§ WHAT YOU WILL DO
All that is needed is each line of the entries holding the word "Locate", copied as it stands.

[Collected data]
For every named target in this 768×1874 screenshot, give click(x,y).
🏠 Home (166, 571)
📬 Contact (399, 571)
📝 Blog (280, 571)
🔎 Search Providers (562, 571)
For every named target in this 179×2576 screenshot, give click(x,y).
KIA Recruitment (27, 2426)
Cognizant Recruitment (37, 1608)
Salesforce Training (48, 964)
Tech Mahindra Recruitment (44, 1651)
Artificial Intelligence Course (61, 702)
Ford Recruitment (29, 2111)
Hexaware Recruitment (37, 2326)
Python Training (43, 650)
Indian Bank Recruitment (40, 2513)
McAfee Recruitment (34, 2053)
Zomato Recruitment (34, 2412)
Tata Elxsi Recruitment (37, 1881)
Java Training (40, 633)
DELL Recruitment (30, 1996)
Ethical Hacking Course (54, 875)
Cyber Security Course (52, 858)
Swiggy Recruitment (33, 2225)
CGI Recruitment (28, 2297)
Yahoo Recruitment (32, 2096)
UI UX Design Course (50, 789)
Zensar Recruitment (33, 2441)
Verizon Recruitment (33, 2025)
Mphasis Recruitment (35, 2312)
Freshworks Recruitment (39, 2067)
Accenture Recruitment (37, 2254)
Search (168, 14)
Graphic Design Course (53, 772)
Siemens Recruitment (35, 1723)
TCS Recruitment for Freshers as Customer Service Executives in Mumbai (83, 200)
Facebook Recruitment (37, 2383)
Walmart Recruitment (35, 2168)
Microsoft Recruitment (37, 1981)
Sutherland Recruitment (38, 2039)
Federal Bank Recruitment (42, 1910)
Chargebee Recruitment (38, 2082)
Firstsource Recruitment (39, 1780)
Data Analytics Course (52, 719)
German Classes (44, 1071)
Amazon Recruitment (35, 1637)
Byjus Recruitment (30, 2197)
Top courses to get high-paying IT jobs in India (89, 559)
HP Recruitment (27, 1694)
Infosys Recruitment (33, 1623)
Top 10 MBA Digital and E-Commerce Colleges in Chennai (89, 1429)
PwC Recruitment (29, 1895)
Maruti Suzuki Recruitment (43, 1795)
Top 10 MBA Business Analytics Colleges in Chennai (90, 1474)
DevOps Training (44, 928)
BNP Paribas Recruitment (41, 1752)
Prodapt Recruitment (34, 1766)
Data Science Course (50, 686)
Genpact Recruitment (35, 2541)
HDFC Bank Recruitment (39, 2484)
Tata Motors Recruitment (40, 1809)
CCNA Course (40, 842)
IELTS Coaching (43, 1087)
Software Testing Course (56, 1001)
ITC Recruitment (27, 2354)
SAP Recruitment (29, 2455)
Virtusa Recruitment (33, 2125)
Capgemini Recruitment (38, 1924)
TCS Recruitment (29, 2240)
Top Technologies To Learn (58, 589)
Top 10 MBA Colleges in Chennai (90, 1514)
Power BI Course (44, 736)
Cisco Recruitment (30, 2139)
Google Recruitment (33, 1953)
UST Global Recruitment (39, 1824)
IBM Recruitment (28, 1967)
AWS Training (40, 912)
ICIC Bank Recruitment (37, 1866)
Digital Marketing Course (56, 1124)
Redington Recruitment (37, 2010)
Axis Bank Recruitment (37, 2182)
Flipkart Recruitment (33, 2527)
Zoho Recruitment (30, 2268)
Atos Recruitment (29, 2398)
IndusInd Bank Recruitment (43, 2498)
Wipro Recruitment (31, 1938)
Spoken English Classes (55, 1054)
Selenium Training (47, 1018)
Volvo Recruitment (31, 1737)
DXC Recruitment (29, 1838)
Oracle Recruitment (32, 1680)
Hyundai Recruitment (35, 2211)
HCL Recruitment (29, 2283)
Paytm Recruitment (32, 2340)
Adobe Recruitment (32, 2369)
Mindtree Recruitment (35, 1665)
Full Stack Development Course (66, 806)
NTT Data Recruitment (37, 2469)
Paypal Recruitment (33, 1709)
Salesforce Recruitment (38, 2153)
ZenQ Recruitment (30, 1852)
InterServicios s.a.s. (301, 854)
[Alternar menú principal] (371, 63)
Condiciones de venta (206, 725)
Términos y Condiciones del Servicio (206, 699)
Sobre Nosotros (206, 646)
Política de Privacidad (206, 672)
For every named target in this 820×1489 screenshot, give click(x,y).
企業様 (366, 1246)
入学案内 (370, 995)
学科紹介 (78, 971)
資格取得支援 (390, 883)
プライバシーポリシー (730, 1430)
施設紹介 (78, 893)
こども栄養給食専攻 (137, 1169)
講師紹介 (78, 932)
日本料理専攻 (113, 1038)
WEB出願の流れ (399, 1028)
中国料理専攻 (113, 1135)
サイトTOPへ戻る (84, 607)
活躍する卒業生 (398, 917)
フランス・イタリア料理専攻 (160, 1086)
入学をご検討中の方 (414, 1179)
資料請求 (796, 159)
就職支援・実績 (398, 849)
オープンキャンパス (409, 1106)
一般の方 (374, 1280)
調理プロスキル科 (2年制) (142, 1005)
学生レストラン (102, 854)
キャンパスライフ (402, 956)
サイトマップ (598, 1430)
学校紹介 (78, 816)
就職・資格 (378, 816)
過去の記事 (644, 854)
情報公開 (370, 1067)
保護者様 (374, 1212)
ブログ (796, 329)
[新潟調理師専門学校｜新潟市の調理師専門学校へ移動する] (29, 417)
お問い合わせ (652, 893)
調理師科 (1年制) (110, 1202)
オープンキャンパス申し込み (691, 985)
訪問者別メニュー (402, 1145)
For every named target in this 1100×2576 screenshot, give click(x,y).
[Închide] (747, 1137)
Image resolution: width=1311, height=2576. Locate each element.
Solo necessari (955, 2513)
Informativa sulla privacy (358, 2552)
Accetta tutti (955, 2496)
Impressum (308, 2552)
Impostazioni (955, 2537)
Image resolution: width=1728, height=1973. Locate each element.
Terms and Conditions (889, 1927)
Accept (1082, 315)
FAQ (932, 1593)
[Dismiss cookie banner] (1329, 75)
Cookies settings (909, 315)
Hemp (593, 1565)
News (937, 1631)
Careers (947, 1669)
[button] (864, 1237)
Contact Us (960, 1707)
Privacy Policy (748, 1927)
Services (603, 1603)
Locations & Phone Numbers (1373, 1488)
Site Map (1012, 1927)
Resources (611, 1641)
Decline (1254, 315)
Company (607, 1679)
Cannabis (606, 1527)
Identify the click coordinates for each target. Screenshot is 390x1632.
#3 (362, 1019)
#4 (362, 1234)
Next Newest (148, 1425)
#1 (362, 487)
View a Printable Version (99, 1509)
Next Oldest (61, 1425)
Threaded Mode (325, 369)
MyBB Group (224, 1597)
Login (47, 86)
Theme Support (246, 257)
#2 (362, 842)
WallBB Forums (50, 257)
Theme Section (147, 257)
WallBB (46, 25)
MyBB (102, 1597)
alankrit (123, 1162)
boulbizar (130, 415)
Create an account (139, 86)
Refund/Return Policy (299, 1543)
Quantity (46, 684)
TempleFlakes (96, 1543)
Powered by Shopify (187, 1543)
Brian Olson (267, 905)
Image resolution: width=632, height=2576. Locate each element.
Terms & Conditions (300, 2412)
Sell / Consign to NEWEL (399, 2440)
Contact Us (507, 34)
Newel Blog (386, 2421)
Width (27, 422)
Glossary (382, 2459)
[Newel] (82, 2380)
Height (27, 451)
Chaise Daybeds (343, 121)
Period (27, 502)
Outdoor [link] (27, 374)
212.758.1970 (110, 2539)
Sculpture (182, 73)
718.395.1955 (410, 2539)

§ TASK RESPONSE
Image resolution: width=1311, height=2576. Locate each element.
Image resolution: width=1728, height=1973. Locate each element.
Image resolution: width=632, height=2576. Locate each element.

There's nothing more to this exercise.